Leslie,

I ask myself the same questions. I don't see the point in teaching someone a strategy in a deliberate manner if they have already internalized strategies that allow them to derive meaning--and pleasure--from reading. I talk about strategies with the whole class and work on them in a more intentional way with children who have not internalized them. With the more "strategic" readers I tend to focus on strategies like inference, because even if they know how to infer they can still miss places where inference will get them deeper into a text. Another one I work on with these readers is noting changes in a character over the course of a story. These are strategies that naturally get us into rich conversations and multiple interpretations of a text. Of course I also work on these strategies with the less "strategic" readers, but I find that it tends to come later, and with those readers I am working more on strategies like making personal connections, creating mental images and self-checking for meaning.

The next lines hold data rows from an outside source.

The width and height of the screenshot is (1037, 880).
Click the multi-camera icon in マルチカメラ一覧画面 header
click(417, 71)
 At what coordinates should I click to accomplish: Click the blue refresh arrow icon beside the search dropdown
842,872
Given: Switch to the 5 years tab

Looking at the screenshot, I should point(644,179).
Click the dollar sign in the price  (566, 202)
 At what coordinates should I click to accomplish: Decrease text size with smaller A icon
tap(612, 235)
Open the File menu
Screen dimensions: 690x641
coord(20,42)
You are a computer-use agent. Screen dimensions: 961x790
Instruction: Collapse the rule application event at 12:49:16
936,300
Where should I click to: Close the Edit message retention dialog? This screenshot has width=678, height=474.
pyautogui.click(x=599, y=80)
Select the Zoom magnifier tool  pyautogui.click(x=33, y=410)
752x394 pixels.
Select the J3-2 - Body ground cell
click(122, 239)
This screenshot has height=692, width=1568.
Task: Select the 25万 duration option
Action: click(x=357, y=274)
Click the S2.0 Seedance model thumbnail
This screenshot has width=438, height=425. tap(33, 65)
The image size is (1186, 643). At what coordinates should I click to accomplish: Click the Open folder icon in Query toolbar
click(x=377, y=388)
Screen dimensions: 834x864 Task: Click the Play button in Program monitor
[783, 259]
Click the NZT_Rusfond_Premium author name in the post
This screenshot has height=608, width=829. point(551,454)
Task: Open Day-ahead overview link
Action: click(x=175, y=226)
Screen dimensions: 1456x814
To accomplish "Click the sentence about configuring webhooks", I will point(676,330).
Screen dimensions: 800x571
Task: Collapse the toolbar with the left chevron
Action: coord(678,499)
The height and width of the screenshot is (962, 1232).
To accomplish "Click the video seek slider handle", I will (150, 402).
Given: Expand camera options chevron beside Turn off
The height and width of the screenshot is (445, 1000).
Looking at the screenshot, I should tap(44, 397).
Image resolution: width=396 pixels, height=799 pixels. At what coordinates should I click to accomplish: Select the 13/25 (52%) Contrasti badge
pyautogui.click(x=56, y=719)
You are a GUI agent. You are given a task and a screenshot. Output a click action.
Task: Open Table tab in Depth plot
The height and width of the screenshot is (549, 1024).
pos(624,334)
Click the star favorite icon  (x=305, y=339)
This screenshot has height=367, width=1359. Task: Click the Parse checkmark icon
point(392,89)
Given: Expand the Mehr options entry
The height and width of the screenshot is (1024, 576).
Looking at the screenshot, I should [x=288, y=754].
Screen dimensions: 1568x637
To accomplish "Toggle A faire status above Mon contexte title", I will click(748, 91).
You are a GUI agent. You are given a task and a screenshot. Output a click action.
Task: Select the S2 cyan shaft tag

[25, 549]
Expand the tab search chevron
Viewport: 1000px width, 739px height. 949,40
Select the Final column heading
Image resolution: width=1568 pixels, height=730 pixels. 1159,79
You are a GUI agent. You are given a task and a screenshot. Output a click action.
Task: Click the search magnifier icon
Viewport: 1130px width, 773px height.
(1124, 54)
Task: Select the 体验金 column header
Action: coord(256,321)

I am lucky to be in a school (so far) where I am not required to write my objectives up for the children. I see these objectives as my objectives. Of course I want the children to develop strategies that will unlock texts for them, but I hope that their objectives have more to do with finding texts of interest to them and becoming competent and confident enough of themselves as readers that they can have the experience of getting lost in a good book. I question the value of having third graders--like you, I'm a third grade teacher--become so metacognitive about their own reading process. Sometimes I think that we are losing sight of the distinction between what is important for teachers to be thinking about and what is important for children to be thinking about.

I also agree about the math manipulatives. The point of manipulatives is to help children picture abstract concepts. I like to have them available at all times so there isn't a stigma attached to using them, but requiring children to use them when they don't need to impedes mathematical efficiency and the ability to internalize understandings and strategies. My experience has been that children will use them as long as they need to, but it's the rare child who holds onto them longer than that because once you don't need them they slow down your thinking. Occasionally I have a child whom I feel is holding onto them beyond what is necessary. I work with that child to gently see if they are still needed, and if not we can celebrate the child's ability to do this "hard math" with sketches or equations and let go of the manipulatives.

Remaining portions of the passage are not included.